— Objetivo 1 —
Repita sem nenhuma alteração a parte do trecho do documento que se inicia nas palavras que contêm "Parece-me que George" e se encerra em "num percurso inacabado.".

— Trecho do documento —
========
Parece-me que George Didi-Huberman chegou ao que queria, isto é, fortificar em si uma vontade nada menos que desejável, um querer tornar possível e transmissível um ato praticado de não ficar lá, nesse além do desejo que é também um aquém, em não recuar diante de qualquer apreensão – seja aquela da crítica ou da indiferença, da indignação ou dos mal entendidos, mas cumprir, em pessoa, essa viagem que acredito destacar o registro dos deveres, no que tange à dívida.
Há lugar para mencionar que essa viagem sucede à Images malgré tout [2004], fazendo, assim, desta última uma etapa num percurso inacabado.
O primeiro desses deveres foi, portanto, fazer essa viagem. O segundo, incluído no primeiro, mas em nada previsível, terá sido produzir, em seguida, alguma coisa que testemunhe sua empreitada, após ter posto em marcha essa viagem a Auschwitz Birkenau, e, efetivamente, ter cumprido uma visita a esses lugares: a sua própria visita.
========
— Linhas de dados —
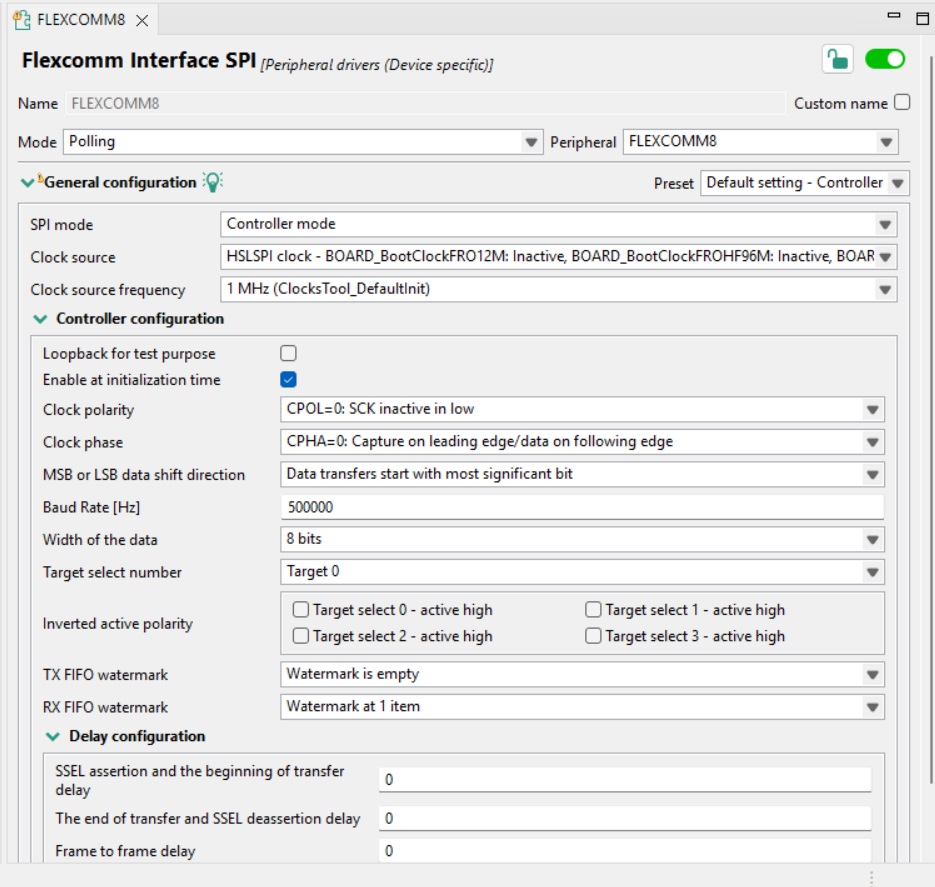Screen dimensions: 935x887
Task: Click the lightbulb hint icon
Action: (x=212, y=182)
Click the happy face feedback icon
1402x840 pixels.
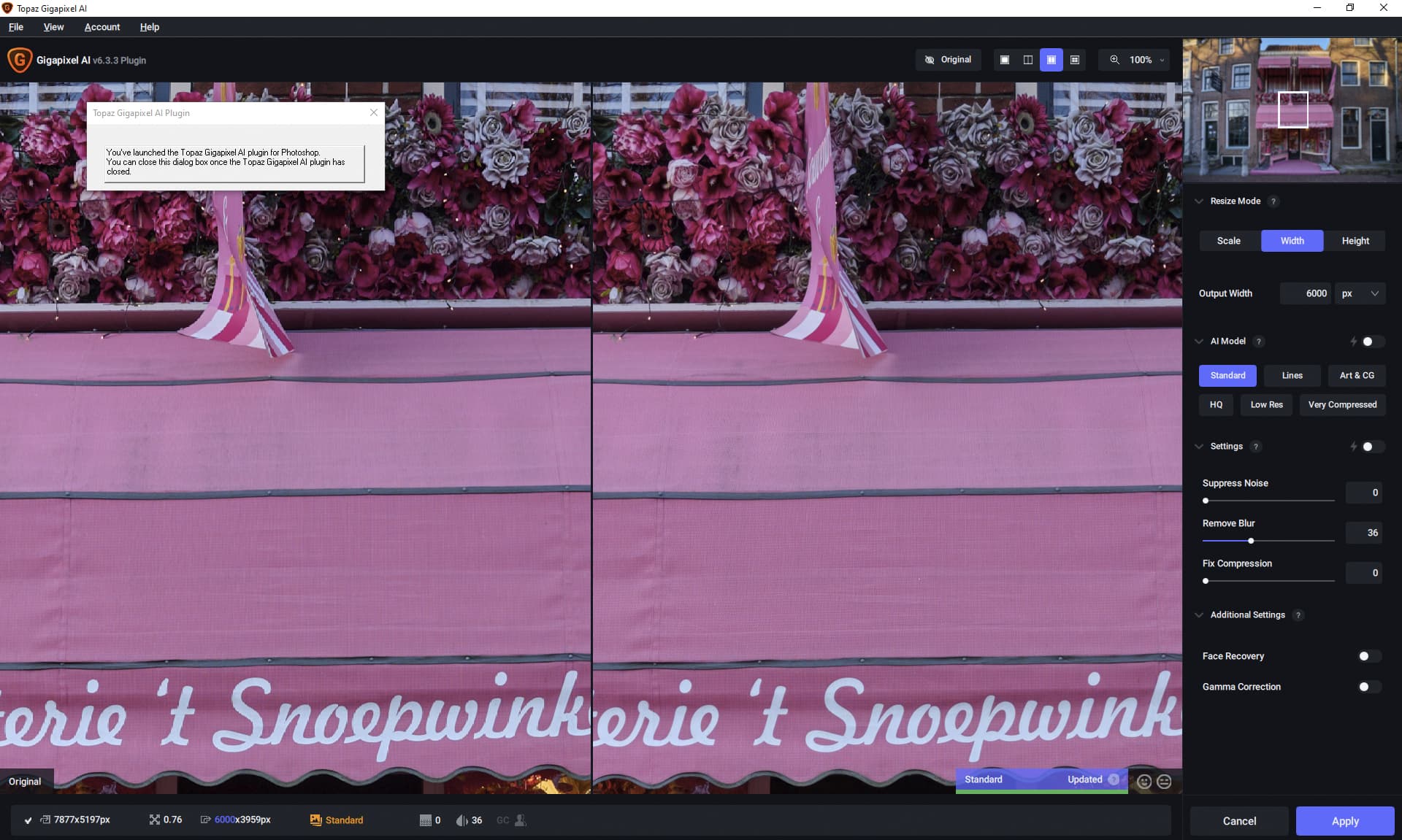tap(1144, 780)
========
— Objetivo 2 —
Por favor, apresente todas as linhas de dados acima em forma de lista numerada, omitindo as linhas em branco. Deixe as imagens de fora da resposta.

— Solução completa 1 —
Parece-me que George Didi-Huberman chegou ao que queria, isto é, fortificar em si uma vontade nada menos que desejável, um querer tornar possível e transmissível um ato praticado de não ficar lá, nesse além do desejo que é também um aquém, em não recuar diante de qualquer apreensão – seja aquela da crítica ou da indiferença, da indignação ou dos mal entendidos, mas cumprir, em pessoa, essa viagem que acredito destacar o registro dos deveres, no que tange à dívida.
Há lugar para mencionar que essa viagem sucede à Images malgré tout [2004], fazendo, assim, desta última uma etapa num percurso inacabado.

— Solução completa 2 —
1. Screen dimensions: 935x887
2. Task: Click the lightbulb hint icon
3. Action: (x=212, y=182)
4. Click the happy face feedback icon
5. 1402x840 pixels.
6. tap(1144, 780)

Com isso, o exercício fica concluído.